El Baño del Diablo es, sin embargo, una película que se manifiesta cómodamente en el plano general (y en el gran plano general). La escala utilizada es múltiple y cuando la vida fluye la cámara se acerca desplazándose en su seguimiento, pero los directores y el director de fotografía Martin Gschlacht (quien repite con Fiala y Franz tras su primera colaboración en Goodnight Mommy) impactan numerosas veces con composiciones fijas alejadas del objetivo. Es la distancia moral y el estatismo provocado por los crímenes que se muestran, pero es asimismo la prueba fehaciente del vacío que queda tras semejante monstruosidad. Los personajes, a veces imperceptibles en la lejanía, se difuminan en un marco de belleza natural, aislados, perdidos ante su destino. Se siente la tensión entre la inmensidad de la naturaleza y su gélida belleza, filtrada por la cámara con una fría temperatura lumínica. Llega la noche y con ella el fuego de antorchas, calderos y velas que irrumpen en la oscuridad intentado infructíferamente ganarle terreno a las sombras. La ambientación está servida.
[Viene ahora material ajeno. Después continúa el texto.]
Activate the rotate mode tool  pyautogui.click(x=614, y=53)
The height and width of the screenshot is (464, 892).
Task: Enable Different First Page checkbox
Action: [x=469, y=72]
He aquí una película que será difícil de olvidar y, aún así, pese a sus potentes imágenes, solo quedará su significado. Porque es el drama narrado el que se erige por encima de todo y de todos. Impresiona la tragedia de un pasado remoto y si lo hace es por su paradójica actualidad. Pues el conflicto sigue vivo. Puede que no busquemos la curación en la sangre del prójimo, pero aún queda mucho camino por recorrer en el terreno de las enfermedades mentales. El trayecto parece igual de largo en la presión que ejerce la sociedad. Han pasado casi trescientos años, pero seguimos habitando un escenario que fagocita a sus habitantes. Y si antes era la religión, o su interpretación, ahora es la ley del mercado. Este capitalismo enfermizo que todo lo rige. Todo es presión en el exterior. Quizá será en un futuro lejano cuando perciban sobre nosotros la proyección de esa sombra reticular.